→ **What to produce**:
Starting with the line containing "Havans (422, 944)" and going on through the line containing "Devata Poojas (137, 1086)", return the lines of the data below exactly, and only those.

→ **Records for this task**:
..............................

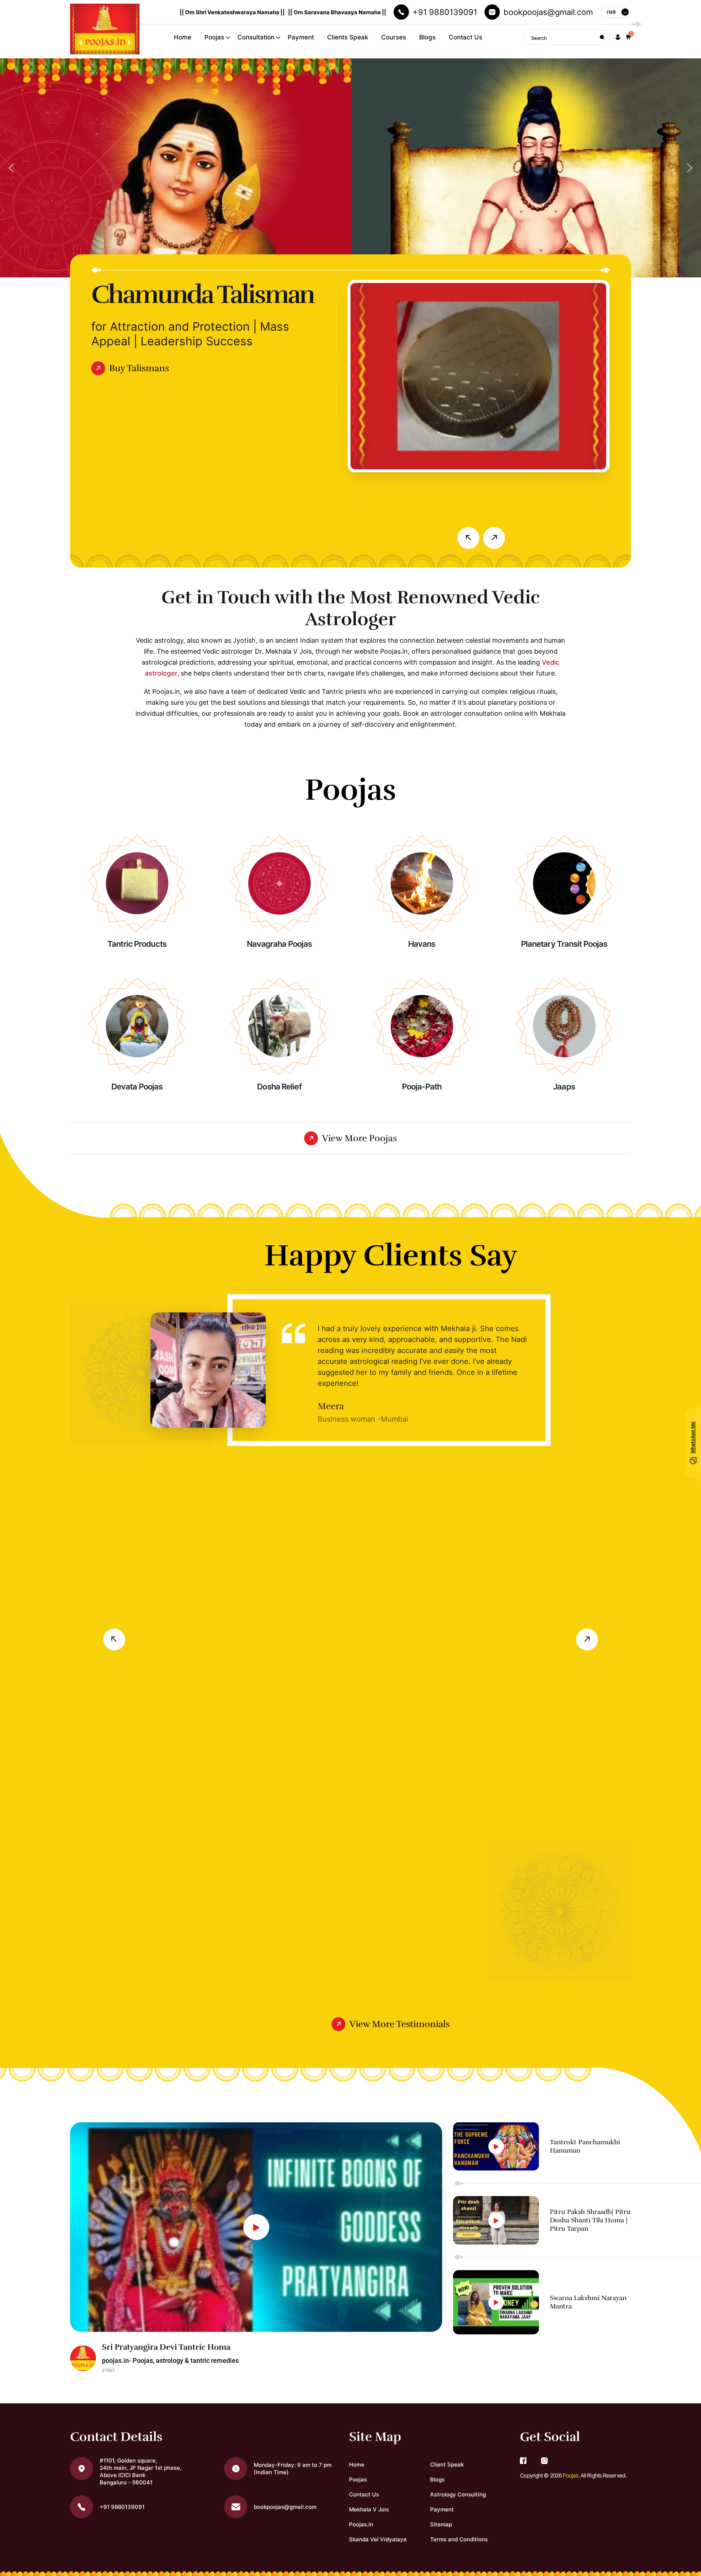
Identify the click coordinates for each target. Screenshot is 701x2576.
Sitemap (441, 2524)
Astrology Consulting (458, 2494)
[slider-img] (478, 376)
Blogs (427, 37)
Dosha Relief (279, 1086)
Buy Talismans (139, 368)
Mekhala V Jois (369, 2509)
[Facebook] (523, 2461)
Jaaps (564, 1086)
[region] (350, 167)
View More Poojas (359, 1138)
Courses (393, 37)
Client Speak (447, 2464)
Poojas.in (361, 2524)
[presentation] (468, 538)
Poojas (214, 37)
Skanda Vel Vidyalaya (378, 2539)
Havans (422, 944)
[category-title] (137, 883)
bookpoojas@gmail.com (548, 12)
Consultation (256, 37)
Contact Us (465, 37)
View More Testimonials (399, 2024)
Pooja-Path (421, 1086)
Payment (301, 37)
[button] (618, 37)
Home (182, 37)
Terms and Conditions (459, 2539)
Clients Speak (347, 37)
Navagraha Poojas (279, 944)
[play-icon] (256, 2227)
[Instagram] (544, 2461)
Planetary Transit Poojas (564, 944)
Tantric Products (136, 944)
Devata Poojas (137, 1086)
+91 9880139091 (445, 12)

..............................

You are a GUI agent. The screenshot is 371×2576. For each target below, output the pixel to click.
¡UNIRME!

..............................

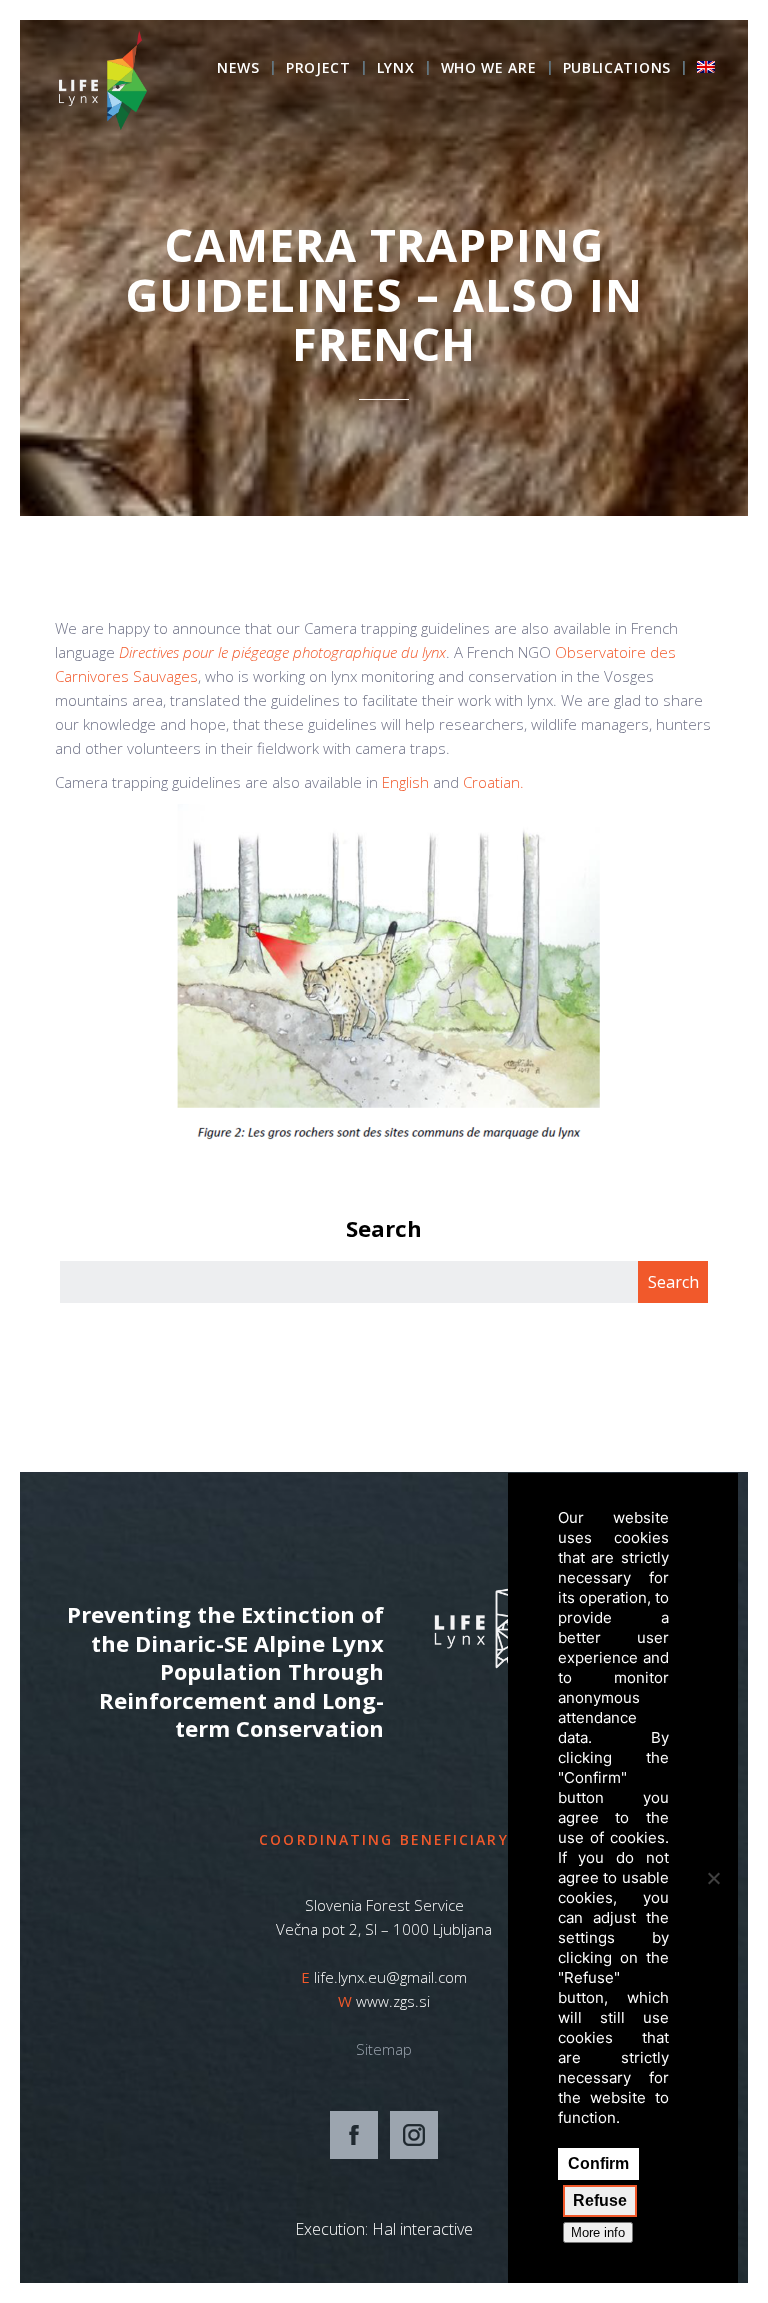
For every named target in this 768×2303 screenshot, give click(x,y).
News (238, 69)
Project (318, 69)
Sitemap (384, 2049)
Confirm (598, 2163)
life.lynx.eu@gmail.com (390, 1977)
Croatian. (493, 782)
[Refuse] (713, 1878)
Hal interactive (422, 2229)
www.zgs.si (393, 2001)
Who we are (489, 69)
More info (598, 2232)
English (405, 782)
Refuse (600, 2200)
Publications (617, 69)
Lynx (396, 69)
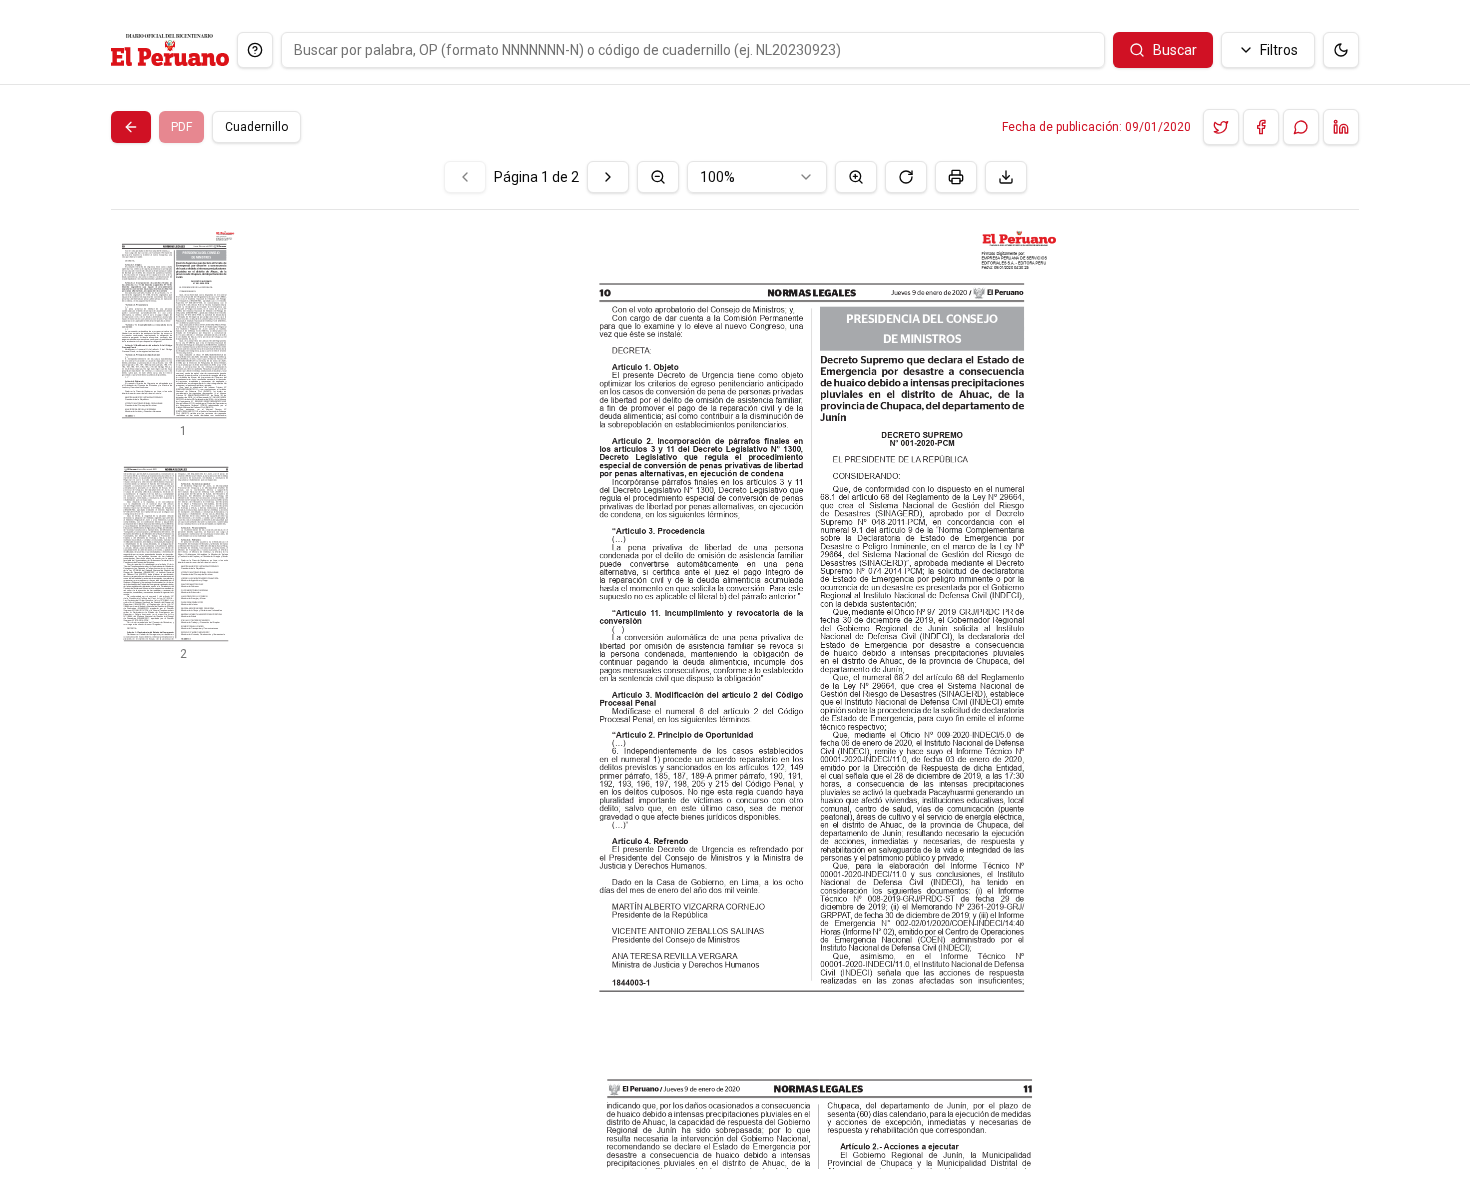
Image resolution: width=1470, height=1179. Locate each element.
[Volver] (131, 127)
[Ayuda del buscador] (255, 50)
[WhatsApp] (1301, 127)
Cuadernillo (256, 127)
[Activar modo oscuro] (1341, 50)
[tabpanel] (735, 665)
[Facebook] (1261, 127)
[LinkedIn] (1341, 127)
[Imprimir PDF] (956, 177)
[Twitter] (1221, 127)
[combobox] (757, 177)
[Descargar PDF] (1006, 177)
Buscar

..............................

→ **Written answer**:
Havans (422, 944)
[category-title] (137, 883)
bookpoojas@gmail.com (548, 12)
Consultation (256, 37)
Contact Us (465, 37)
View More Testimonials (399, 2024)
Pooja-Path (421, 1086)
Payment (301, 37)
[button] (618, 37)
Home (182, 37)
Terms and Conditions (459, 2539)
Clients Speak (347, 37)
Navagraha Poojas (279, 944)
[play-icon] (256, 2227)
[Instagram] (544, 2461)
Planetary Transit Poojas (564, 944)
Tantric Products (136, 944)
Devata Poojas (137, 1086)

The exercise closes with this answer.